The refusal by the Senate to confirm the nomination of Mr. Ibrahim Magu, as the substantive chairman of the Economic and Financial Crimes Commission (EFCC) was one of the sour developments in the anti-corruption battle declared by President Muhammadu Buhari.
Going by similar odd occurrences during his stint as the country’s military head of state, it is just as if history was out to play some tricks on the President.
On December 31, 1983, some coupists in the Nigeria Army sacked the civilian administration of Alhaji Shehu Shagari. When the martial music slowed, General Buhari was selected to head the junta and within the following 20 months, Buhari in partnership with his unsmiling deputy, Tunde Idiagbon, pursued a programme of social sanitation prosecuted as War Against Indiscipline (WAI).
WAI was programmed as an extension of the campaign against corruption that prompted the sacking of the civilian politicians. Part of the strategies of nullifying the acts of corruption perpetrated by the sacked politicians, was a review of the currency designs and denominations.
Citizens were expected to exchange their old naira notes for the new ones. To make the measure effective, the country’s land borders, sea and airports were barricaded to ensure strict screening of cargoes or luggage coming into the country.
While that strict regimen was being enforced, there was a case of an influential northerner arriving in the country from Saudi Arabia with 53 or more suitcases. As the customs officials at the Lagos Airport sought to extend their examination into the contents of the bags, a military officer came around and whisked the man and his bags away. That matter not only made newspaper headlines, it left a permanent dark patch on the fight against nepotism and indiscipline.
Just like Magu, the Secretary to the Government of the Federation, David Babachir Lawal, the Chief of Staff to the President, Malam Abba Kyari and the Chief of Army Staff, Lt. Gen. Tukur Buratai, all appointees of the President are in the eyes of reputation storm for the government.
As Nigerians come into year 2017 with gratitude to God for surviving their unsteady journey through 2016, there is no doubt that they do so with reservations. Many people have expressed such reservations about the possibility of the country coming out of the recession, having bitten hard on the nation’s socio-economic life.
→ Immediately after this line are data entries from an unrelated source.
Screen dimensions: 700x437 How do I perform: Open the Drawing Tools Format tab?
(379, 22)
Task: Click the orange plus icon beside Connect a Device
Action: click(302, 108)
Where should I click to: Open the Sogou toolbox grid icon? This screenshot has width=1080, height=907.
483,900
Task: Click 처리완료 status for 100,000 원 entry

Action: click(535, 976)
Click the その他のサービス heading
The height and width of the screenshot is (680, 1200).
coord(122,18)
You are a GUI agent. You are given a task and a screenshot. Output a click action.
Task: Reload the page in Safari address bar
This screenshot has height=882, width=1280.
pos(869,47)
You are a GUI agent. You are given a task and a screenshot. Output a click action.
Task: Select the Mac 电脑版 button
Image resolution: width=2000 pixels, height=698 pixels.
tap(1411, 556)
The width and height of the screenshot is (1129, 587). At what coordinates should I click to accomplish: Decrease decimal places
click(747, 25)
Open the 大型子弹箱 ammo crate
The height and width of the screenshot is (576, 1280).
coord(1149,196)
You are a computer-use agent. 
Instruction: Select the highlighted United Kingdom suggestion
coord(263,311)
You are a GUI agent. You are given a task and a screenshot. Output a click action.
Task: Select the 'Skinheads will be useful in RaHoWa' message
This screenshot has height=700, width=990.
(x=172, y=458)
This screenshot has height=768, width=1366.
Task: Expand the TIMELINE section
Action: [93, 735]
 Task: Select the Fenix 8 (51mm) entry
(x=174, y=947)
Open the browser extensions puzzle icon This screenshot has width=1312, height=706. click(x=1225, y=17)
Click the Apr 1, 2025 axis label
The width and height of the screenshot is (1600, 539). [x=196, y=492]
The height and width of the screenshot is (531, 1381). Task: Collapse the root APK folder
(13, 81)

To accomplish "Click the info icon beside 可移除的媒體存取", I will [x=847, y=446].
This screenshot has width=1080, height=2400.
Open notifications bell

And because economics dictate the dynamics of politics, 2017 would witness a separation of forces for and against the establishment.
Opposition politics therefore would define the year, such that the drums for 2019 could beat faster and thereby serve as a diversionary therapy against the vagaries of Nigeria’s inclement economic weather. Automobile consultant and franchisee, Dr. Cosmas Maduka holds the view that Nigeria may never witness an exchange rate of N350 to a dollar. If Maduka’s insight holds true, the possibility of the dollar wrestling the naira at around N500 would no doubt put more pressures on not only the federal government, but also Nigerians. That would be the defining point of 2017 politics as citizens may further lose confidence in the administration, which promised much and achieved little in making naira stand head to head with the dollar at N1 to $1
It is just as if 2016 was stacked with trouble unlimited for the Buhari administration; even as Nigerians grapple with harsh economic downturn that mirrors an impending depression. All these make the 2016 a year to forget in a hurry and 2017 one to expect with trepidation. How far would the Federal Government go in its bid to borrow and spend the country’s economy out of depression? The answer to that question holds the key to 2017, and therefore, 2019 politics.